WORK INSTRUCTIONS.
Reproduce word for word, from the entries below, the line with "[Print] (269, 31)", the line with "[Instagram] (1219, 797)", and every line between them, and nothing more.

ENTRIES SUPPLIED.
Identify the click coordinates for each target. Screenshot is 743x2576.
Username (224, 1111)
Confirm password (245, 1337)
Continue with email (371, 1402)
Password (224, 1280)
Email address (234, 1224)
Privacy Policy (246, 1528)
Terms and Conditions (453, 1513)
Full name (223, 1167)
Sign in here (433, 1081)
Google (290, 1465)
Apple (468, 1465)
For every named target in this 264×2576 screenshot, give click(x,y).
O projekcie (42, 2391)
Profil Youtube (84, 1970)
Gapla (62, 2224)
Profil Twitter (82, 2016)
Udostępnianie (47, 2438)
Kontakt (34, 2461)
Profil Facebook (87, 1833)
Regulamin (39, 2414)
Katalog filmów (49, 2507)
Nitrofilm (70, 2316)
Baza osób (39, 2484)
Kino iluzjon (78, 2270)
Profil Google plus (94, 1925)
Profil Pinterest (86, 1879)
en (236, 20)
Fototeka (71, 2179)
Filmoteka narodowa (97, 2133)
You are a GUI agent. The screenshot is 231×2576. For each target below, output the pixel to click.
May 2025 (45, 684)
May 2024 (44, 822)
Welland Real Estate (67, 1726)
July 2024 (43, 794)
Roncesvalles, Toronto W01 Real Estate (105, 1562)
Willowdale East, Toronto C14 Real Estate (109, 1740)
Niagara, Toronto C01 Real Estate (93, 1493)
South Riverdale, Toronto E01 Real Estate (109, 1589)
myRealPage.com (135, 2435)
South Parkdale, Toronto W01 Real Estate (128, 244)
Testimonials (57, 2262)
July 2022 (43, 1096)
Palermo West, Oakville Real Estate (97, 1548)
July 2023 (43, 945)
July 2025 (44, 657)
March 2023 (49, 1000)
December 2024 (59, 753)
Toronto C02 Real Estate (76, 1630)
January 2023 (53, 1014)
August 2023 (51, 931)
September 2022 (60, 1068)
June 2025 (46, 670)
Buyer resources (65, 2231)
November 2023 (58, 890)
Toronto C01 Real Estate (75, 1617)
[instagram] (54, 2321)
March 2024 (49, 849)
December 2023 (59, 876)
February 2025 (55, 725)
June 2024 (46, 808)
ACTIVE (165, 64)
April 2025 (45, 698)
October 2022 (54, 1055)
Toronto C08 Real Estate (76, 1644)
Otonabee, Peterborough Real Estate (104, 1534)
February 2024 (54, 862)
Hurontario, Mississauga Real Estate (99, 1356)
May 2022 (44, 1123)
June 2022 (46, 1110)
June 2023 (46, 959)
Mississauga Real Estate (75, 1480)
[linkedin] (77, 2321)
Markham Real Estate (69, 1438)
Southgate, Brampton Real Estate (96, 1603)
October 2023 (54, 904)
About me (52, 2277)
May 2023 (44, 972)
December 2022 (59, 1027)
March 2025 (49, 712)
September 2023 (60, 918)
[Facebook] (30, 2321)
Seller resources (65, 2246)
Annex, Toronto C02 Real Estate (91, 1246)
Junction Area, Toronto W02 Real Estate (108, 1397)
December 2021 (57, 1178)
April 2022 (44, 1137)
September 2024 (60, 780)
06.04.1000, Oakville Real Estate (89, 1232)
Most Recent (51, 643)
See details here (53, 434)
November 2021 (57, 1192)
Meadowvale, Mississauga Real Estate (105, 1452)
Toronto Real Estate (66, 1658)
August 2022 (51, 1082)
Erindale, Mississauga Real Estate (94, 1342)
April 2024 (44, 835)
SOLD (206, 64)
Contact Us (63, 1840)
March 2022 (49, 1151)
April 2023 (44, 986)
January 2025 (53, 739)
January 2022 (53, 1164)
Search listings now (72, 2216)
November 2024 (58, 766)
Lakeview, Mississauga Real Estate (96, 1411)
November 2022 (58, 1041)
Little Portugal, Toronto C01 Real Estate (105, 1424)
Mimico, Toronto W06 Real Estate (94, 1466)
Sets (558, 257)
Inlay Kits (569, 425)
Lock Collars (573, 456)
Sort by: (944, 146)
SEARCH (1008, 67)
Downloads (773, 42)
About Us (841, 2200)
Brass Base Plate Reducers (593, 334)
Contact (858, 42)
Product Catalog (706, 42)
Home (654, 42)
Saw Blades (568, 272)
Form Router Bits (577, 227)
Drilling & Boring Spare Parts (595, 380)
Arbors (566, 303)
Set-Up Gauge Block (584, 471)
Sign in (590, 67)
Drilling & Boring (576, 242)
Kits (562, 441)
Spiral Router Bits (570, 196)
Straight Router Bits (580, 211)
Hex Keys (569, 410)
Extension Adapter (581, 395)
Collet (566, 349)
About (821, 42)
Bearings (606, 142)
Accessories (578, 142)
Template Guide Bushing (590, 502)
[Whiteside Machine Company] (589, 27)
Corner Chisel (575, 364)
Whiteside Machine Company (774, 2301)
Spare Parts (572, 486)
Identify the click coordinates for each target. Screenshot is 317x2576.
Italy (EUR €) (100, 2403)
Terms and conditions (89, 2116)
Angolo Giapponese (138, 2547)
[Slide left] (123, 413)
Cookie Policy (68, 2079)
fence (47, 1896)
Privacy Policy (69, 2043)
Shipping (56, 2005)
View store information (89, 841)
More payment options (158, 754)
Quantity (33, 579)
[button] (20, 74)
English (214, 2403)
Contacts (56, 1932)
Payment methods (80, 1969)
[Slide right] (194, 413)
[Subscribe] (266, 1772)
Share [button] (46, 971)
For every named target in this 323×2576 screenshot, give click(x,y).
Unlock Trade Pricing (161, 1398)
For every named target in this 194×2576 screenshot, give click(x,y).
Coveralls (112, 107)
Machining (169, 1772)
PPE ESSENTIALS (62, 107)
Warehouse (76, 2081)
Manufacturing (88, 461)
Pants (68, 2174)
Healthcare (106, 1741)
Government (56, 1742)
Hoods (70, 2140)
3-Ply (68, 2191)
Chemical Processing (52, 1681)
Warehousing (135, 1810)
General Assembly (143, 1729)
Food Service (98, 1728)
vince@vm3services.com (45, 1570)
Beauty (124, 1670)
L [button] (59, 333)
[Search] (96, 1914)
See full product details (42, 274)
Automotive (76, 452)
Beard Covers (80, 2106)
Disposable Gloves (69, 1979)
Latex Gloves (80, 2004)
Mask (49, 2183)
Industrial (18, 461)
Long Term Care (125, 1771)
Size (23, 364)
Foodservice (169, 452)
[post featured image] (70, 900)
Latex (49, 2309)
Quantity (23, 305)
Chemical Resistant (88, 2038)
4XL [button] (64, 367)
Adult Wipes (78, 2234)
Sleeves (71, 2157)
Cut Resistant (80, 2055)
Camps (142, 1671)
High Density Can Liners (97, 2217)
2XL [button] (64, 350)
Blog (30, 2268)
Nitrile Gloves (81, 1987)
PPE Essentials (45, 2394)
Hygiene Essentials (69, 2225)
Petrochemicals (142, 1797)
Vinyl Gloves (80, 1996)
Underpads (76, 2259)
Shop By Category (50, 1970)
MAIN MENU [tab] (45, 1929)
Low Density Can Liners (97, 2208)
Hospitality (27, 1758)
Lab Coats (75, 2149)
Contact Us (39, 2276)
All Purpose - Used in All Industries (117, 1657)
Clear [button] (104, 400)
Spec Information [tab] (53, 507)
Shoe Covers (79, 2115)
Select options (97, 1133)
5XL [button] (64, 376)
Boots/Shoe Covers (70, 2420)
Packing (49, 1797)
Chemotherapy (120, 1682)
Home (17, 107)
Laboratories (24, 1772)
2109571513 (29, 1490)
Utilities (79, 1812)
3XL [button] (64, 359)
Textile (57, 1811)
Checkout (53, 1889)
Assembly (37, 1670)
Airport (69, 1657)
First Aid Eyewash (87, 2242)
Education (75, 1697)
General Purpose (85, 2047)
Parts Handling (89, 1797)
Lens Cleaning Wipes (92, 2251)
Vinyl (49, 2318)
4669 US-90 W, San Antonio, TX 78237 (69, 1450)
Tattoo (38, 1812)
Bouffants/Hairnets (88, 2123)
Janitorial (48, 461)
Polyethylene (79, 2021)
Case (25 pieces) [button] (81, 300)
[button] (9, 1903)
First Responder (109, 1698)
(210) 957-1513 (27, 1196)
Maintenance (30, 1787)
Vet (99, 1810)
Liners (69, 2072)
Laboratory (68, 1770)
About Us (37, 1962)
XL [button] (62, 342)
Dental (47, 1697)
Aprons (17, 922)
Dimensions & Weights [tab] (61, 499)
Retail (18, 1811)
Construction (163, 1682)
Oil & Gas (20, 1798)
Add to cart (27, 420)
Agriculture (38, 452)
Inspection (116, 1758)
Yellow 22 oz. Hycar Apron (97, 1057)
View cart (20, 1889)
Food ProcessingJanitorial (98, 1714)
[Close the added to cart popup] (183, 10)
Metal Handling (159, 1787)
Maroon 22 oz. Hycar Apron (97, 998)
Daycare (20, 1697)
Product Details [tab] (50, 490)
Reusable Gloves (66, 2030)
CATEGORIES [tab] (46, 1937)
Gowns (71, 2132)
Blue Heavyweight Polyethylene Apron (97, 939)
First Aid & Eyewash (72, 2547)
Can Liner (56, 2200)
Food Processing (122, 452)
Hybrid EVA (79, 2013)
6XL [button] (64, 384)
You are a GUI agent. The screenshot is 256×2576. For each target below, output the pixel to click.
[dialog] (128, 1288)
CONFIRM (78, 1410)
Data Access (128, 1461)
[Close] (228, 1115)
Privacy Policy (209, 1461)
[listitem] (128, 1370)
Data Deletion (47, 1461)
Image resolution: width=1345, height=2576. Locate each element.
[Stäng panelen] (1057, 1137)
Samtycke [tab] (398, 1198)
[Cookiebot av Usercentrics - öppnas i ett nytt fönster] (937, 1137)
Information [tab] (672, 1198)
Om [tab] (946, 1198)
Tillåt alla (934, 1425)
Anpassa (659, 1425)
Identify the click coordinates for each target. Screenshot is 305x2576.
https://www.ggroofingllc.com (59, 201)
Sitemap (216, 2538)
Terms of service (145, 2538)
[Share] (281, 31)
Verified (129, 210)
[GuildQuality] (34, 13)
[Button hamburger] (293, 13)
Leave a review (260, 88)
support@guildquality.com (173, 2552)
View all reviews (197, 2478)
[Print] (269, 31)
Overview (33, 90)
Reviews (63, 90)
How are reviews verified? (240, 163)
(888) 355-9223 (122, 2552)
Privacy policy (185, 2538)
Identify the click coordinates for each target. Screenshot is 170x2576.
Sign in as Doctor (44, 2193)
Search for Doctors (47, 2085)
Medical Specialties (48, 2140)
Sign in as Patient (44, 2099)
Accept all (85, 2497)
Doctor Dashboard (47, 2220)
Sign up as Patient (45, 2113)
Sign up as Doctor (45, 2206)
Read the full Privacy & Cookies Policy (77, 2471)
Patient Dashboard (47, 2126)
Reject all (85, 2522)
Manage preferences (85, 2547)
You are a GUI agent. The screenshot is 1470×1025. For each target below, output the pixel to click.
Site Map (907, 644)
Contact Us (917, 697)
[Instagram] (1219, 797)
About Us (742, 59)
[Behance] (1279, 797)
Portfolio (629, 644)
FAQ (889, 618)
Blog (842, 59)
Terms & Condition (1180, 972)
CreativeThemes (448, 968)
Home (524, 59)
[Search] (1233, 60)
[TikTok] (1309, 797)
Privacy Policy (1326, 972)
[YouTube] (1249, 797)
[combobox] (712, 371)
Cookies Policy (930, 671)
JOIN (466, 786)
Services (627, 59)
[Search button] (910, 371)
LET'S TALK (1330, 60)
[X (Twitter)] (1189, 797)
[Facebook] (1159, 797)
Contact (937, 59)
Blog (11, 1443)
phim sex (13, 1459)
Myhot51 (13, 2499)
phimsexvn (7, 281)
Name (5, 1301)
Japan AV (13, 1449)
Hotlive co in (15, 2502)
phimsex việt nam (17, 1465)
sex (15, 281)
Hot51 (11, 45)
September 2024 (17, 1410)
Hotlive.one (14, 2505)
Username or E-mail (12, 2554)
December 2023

EXERCISE RESPONSE.
[Print] (269, 31)
Overview (33, 90)
Reviews (63, 90)
How are reviews verified? (240, 163)
(888) 355-9223 (122, 2552)
Privacy policy (185, 2538)
Identify the click coordinates for each target. Screenshot is 170x2576.
Sign in as Doctor (44, 2193)
Search for Doctors (47, 2085)
Medical Specialties (48, 2140)
Sign in as Patient (44, 2099)
Accept all (85, 2497)
Doctor Dashboard (47, 2220)
Sign up as Patient (45, 2113)
Sign up as Doctor (45, 2206)
Read the full Privacy & Cookies Policy (77, 2471)
Patient Dashboard (47, 2126)
Reject all (85, 2522)
Manage preferences (85, 2547)
You are a GUI agent. The screenshot is 1470×1025. For each target below, output the pixel to click.
Site Map (907, 644)
Contact Us (917, 697)
[Instagram] (1219, 797)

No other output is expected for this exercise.